--- Provided records Enclosed Below ---

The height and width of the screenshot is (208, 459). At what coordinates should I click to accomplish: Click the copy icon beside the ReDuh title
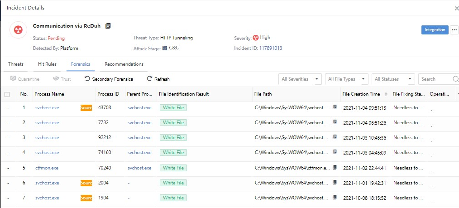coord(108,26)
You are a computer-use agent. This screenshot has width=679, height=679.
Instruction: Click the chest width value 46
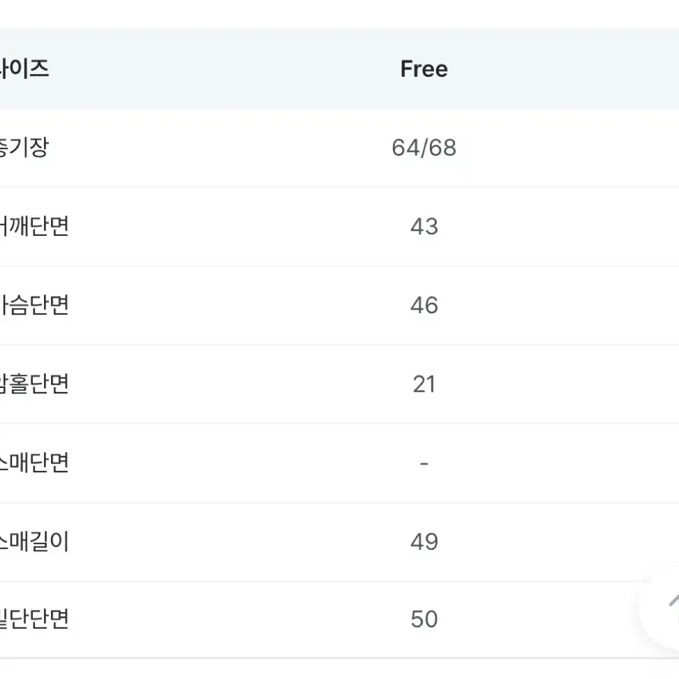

--- End of Enclosed Provided records ---
--- Provided records Enclosed Below ---

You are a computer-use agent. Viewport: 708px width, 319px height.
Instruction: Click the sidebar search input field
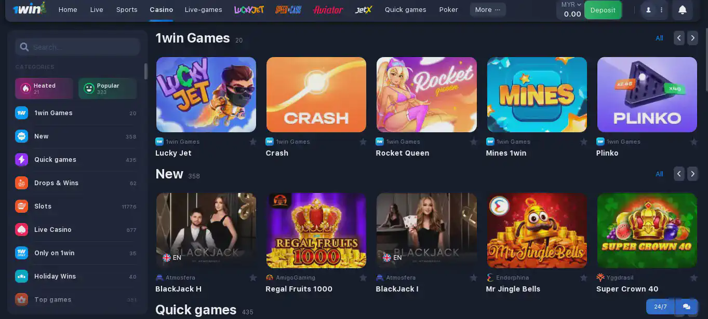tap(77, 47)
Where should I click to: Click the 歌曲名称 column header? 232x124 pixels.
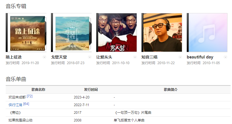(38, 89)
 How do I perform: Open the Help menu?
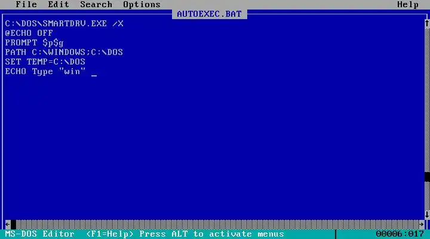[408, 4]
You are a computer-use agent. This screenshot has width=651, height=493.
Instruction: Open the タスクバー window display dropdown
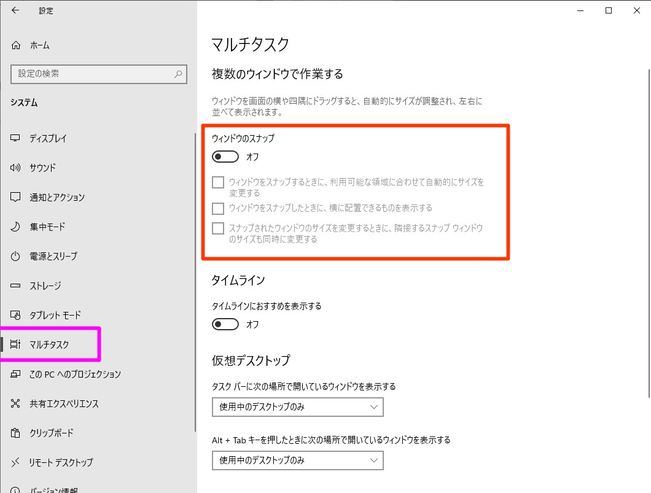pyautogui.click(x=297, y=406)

--- End of Enclosed Provided records ---

#### Directions
Find the word "computer" in the entries above and gather every line that holds it.

#### Solution to this exercise
You are a computer-use agent. This screenshot has width=679, height=679.
You are a computer-use agent. Viewport: 708px width, 319px height.
You are a computer-use agent. This screenshot has width=651, height=493.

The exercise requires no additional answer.